• _Extrait du document_
_ _ _ _ _

Jeanne la théâtreuse
Jeune artiste suisse récemment installé à Paris, Eugène Grasset (1841-1917) est invité par l'actrice Sarah Bernhardt à dessiner l'affiche de son nouveau spectacle, la Jeanne d'Arc de Jules Barbier au Théâtre de la Porte-Saint-Martin en 1890.
L'œuvre est très applaudie de la critique mais mécontente la commanditaire qui fait modifier plusieurs détails. Dans un deuxième état de l'affiche, le visage remodelé n'est plus tourné vers le ciel mais vers les spectateurs ; la chevelure courte, rousse et crêpelée comme celle de Sarah, devient châtain et tombe sur ses épaules ; la jupe est pudiquement refermée. La composition, très dynamique, de l'image et la posture la main sur le cœur, restent cependant les mêmes. Ces traits rappellent les efforts d'efficacité dramatique d'une actrice qui retravaillait sans cesse sa gestuelle mais aussi ceux d'un dessinateur attentif à restituer une déclamation... particulièrement spectaculaire.
En mêlant des sources d'inspiration médiévale et japonisante, Grasset révèle ses talents d'affichiste art nouveau et son intérêt précoce pour la figure de Jeanne d'Arc, talents qu'il déploiera dans des dessins de vitraux et des illustrations de livres.

_ _ _ _ _

• _Matériel fourni_
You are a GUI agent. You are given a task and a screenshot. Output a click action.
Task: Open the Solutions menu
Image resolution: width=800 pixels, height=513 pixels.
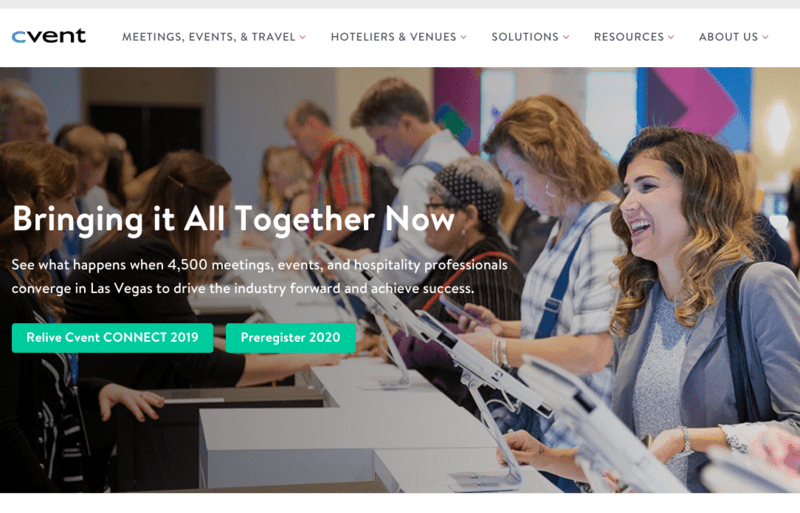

_ _ _ _ _

• _Consigne_
D'après le texte sur l'affiche de Jeanne d'Arc dessinée par Grasset, relevez tous les détails modifiés dans le deuxième état de l'affiche.

• _Résultat attendu_
- Le visage remodelé n'est plus tourné vers le ciel mais vers les spectateurs.
- La chevelure courte, rousse et crêpelée devient châtain et tombe sur les épaules.
- La jupe est pudiquement refermée.